-- start of Entries shown --

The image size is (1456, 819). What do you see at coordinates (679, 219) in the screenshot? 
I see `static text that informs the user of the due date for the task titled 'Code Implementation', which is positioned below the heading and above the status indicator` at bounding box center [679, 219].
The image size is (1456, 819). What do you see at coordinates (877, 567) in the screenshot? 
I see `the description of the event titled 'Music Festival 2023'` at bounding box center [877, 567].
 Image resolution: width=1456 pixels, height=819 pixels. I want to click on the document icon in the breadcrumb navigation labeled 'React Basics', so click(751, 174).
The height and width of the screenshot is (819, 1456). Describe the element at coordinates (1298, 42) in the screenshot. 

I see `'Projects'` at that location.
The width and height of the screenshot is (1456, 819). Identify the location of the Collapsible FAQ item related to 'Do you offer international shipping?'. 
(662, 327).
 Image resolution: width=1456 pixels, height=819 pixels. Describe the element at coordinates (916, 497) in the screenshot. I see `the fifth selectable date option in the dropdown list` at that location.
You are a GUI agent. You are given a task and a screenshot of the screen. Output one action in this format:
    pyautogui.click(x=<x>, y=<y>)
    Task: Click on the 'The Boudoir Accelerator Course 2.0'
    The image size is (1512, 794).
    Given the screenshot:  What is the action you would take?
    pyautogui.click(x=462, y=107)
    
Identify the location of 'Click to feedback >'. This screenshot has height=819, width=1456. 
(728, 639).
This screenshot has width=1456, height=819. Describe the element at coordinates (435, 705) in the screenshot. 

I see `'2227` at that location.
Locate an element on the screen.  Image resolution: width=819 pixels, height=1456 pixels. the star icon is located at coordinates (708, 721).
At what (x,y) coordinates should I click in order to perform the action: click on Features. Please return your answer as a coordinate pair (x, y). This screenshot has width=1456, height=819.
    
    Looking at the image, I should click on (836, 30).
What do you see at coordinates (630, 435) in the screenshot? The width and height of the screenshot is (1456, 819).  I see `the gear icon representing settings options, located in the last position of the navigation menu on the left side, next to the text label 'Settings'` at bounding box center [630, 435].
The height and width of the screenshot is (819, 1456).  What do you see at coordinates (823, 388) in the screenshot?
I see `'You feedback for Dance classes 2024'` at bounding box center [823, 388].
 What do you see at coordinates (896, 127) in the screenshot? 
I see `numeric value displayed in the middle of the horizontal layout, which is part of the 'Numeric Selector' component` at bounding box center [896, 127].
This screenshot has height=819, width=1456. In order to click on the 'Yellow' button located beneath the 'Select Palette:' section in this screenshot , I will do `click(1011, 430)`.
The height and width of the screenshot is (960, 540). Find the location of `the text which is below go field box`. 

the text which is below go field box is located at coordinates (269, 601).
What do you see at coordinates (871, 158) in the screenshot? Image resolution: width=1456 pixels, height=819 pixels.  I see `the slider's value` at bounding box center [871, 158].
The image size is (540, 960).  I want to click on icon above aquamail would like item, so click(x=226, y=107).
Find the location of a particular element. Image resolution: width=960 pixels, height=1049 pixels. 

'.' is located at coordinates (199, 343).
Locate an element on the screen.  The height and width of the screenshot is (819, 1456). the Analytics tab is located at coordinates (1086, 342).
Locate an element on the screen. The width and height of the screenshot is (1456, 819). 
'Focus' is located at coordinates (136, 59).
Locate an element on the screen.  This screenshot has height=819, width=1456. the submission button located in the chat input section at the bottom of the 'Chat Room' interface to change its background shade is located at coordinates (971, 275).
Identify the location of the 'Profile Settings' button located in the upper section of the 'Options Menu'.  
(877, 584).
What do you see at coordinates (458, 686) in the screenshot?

-- end of Entries shown --

▸ **Instruction**
Copy the rows above word for word, keeping every line unchanged.

▸ **Response to the task**
The image size is (1456, 819). What do you see at coordinates (679, 219) in the screenshot? 
I see `static text that informs the user of the due date for the task titled 'Code Implementation', which is positioned below the heading and above the status indicator` at bounding box center [679, 219].
The image size is (1456, 819). What do you see at coordinates (877, 567) in the screenshot? 
I see `the description of the event titled 'Music Festival 2023'` at bounding box center [877, 567].
 Image resolution: width=1456 pixels, height=819 pixels. I want to click on the document icon in the breadcrumb navigation labeled 'React Basics', so click(751, 174).
The height and width of the screenshot is (819, 1456). Describe the element at coordinates (1298, 42) in the screenshot. 

I see `'Projects'` at that location.
The width and height of the screenshot is (1456, 819). Identify the location of the Collapsible FAQ item related to 'Do you offer international shipping?'. 
(662, 327).
 Image resolution: width=1456 pixels, height=819 pixels. Describe the element at coordinates (916, 497) in the screenshot. I see `the fifth selectable date option in the dropdown list` at that location.
You are a GUI agent. You are given a task and a screenshot of the screen. Output one action in this format:
    pyautogui.click(x=<x>, y=<y>)
    Task: Click on the 'The Boudoir Accelerator Course 2.0'
    The image size is (1512, 794).
    Given the screenshot:  What is the action you would take?
    pyautogui.click(x=462, y=107)
    
Identify the location of 'Click to feedback >'. This screenshot has height=819, width=1456. 
(728, 639).
This screenshot has width=1456, height=819. Describe the element at coordinates (435, 705) in the screenshot. 

I see `'2227` at that location.
Locate an element on the screen.  Image resolution: width=819 pixels, height=1456 pixels. the star icon is located at coordinates (708, 721).
At what (x,y) coordinates should I click in order to perform the action: click on Features. Please return your answer as a coordinate pair (x, y). This screenshot has width=1456, height=819.
    
    Looking at the image, I should click on (836, 30).
What do you see at coordinates (630, 435) in the screenshot? The width and height of the screenshot is (1456, 819).  I see `the gear icon representing settings options, located in the last position of the navigation menu on the left side, next to the text label 'Settings'` at bounding box center [630, 435].
The height and width of the screenshot is (819, 1456).  What do you see at coordinates (823, 388) in the screenshot?
I see `'You feedback for Dance classes 2024'` at bounding box center [823, 388].
 What do you see at coordinates (896, 127) in the screenshot? 
I see `numeric value displayed in the middle of the horizontal layout, which is part of the 'Numeric Selector' component` at bounding box center [896, 127].
This screenshot has height=819, width=1456. In order to click on the 'Yellow' button located beneath the 'Select Palette:' section in this screenshot , I will do `click(1011, 430)`.
The height and width of the screenshot is (960, 540). Find the location of `the text which is below go field box`. 

the text which is below go field box is located at coordinates (269, 601).
What do you see at coordinates (871, 158) in the screenshot? Image resolution: width=1456 pixels, height=819 pixels.  I see `the slider's value` at bounding box center [871, 158].
The image size is (540, 960).  I want to click on icon above aquamail would like item, so click(x=226, y=107).
Find the location of a particular element. Image resolution: width=960 pixels, height=1049 pixels. 

'.' is located at coordinates (199, 343).
Locate an element on the screen.  The height and width of the screenshot is (819, 1456). the Analytics tab is located at coordinates (1086, 342).
Locate an element on the screen. The width and height of the screenshot is (1456, 819). 
'Focus' is located at coordinates (136, 59).
Locate an element on the screen.  This screenshot has height=819, width=1456. the submission button located in the chat input section at the bottom of the 'Chat Room' interface to change its background shade is located at coordinates (971, 275).
Identify the location of the 'Profile Settings' button located in the upper section of the 'Options Menu'.  
(877, 584).
What do you see at coordinates (458, 686) in the screenshot?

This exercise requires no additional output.